The program has been extremely popular, with more than 1,150 classes enrolled in the first year.
Circle K provides milk for Prairie Farms, which is how the farm became involved with program.
“They want us farmers to tell the story of what goes on out here,” said Jerry Knebel, owner of the third-generation operation that milks a 134-cow herd and farms 1,600 acres, producing corn, soybeans, wheat and hay.
Knebel, who bought the farm in 1979 from his grandfather, Leo, now considers himself “retired,” though he still reports to work every day.
“I think farming is in my blood,” he said.
Knebel’s eldest son, Jeremy, now helps run the farm, and 10 grandchildren also lend a hand. And they are needed, because being a dairy farmer is a job that never ends.
“We have to be out here 365 days of the year,” Knebel said.
No matter what else is going on, the cows have to be milked twice a day.
“That’s just how it is,” said Knebel, who conducted the kids on a tour and taught them all about the dairy business, including how to milk a cow.
Then came the moment the students had been waiting, the chance to get up close with Oreo.
Knebel pointed Oreo out from behind the fence. The students, bounced with excitement and stood on the tips of their toes just to get a better look. They called her name over and over, while waving their hands trying to beckon Oreo over to them.
Unfortunately, Oreo was very shy cow and decided to be observed only from afar. But according to their teacher, it was enough.
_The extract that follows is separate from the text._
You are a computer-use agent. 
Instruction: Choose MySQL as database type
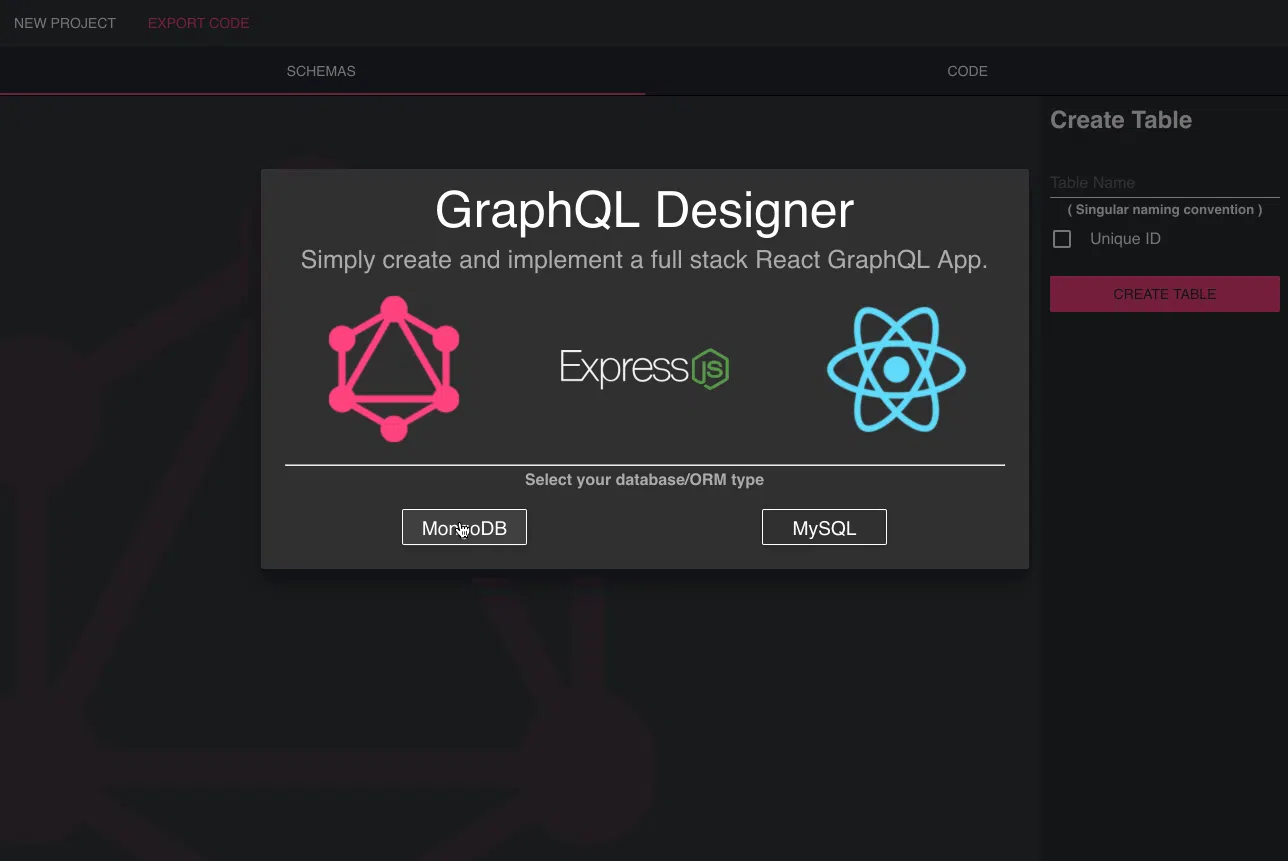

“My children really enjoyed meeting their adopted cow,” Gain said.
Though Oreo was somewhat aloof, other cows were not and came close enough for students to touch, making for a last memory, their teacher said.
“Visiting the farm was one of the best field trips I’ve ever attended in my 17 years as an educator,” Gain said. “The field trip brought the entire Adopt-a-Cow program to life. Getting out the classroom for real-life experiences is the best. I’m certain my second-graders will remember this program and field trip.”